Un monument littéraire... Une claque au visage... Un bouleversement qui me secoue encore des pieds à la tête...

Leslie Feinberg a réussi à mettre dans son livre (paru initialement en anglais 1993 et admirablement traduit par des volontaires en 2018) tout ce qu'elle est en tant que personne. Voici donc un roman antiraciste, prolétaire, LGBT, féministe, révolutionnaire et communiste. Un roman de luttes sociales, qui nous emmène dans les couloirs glacants des usines des années 1950 aux Etats unis, un roman de luttes pour nos droits d'être différent•e•s qui nous fait frissonner de voir le parcours de LGBT à la même époque... Enfin, un roman que j'ai lu comme un voyage en moi-même, un roman qui me fait réfléchir à mes privileges de blanches, mais aussi de lesbienne au 21e siècle, là où les luttes ont déjà été menées... Tout en me rappelant fort que certaines luttes sont encore à venir et que le courage de celles/ceux qui nous ont précédé ne doit pas être oublié.

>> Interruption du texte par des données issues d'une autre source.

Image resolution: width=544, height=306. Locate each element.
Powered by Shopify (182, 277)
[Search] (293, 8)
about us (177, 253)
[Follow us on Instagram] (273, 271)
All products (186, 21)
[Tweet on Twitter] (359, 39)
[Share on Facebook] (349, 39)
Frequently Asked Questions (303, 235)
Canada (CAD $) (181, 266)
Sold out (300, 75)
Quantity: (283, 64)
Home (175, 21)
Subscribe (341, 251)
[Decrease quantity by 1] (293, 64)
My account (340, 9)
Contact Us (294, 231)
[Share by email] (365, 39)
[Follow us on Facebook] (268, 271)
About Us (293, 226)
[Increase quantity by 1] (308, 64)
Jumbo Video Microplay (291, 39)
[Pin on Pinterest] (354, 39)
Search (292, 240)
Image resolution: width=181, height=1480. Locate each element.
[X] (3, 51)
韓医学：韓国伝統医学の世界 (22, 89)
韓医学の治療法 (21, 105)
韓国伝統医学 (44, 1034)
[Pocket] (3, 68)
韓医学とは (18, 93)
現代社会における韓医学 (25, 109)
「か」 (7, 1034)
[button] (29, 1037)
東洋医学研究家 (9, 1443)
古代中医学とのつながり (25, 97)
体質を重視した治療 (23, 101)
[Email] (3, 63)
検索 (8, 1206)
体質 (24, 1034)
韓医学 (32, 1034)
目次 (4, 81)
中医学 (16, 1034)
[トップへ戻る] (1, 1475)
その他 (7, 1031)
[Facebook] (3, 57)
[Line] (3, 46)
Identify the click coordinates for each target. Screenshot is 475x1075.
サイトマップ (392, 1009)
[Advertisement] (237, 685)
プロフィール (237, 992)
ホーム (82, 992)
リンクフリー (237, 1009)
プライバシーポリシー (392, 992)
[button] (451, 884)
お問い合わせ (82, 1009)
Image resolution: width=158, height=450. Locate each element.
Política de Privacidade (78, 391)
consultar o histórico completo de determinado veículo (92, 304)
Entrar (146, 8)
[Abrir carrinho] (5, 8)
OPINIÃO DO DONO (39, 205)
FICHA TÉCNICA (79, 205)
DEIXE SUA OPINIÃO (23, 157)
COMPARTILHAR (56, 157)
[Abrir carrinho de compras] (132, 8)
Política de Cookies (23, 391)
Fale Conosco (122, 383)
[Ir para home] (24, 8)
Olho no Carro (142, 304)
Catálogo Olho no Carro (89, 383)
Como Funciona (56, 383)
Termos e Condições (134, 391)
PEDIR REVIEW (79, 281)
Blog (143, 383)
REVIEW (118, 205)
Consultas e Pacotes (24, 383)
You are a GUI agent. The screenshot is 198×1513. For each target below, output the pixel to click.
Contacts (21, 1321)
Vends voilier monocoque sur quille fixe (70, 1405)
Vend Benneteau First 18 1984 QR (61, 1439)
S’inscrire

Un roman qui appelle à la communauté et à ces liens, dans une période pénible comme celle qu'on vit actuellement, qui nous permettent "de tenir ensemble et de survivre à la violence de ce monde". Un roman à lire sans hésiter si l'on s'intéresse à la politique, au syndicalisme, aux questions de genre et de sexualité, mais aussi simplement si on est amateur ou amatrice de livre poignant où l'amour, la solidarité et l'amitié ne sont pas édulcorés sous des couches de platitude et de fadasserie. Petit coup de coeur également pour les nombreuses notes en bas de pages qui se proposent de recontextualiser le contexte historique de plusieurs événements et qui nous permet ainsi de traverser près de 50 ans d'histoire américaine.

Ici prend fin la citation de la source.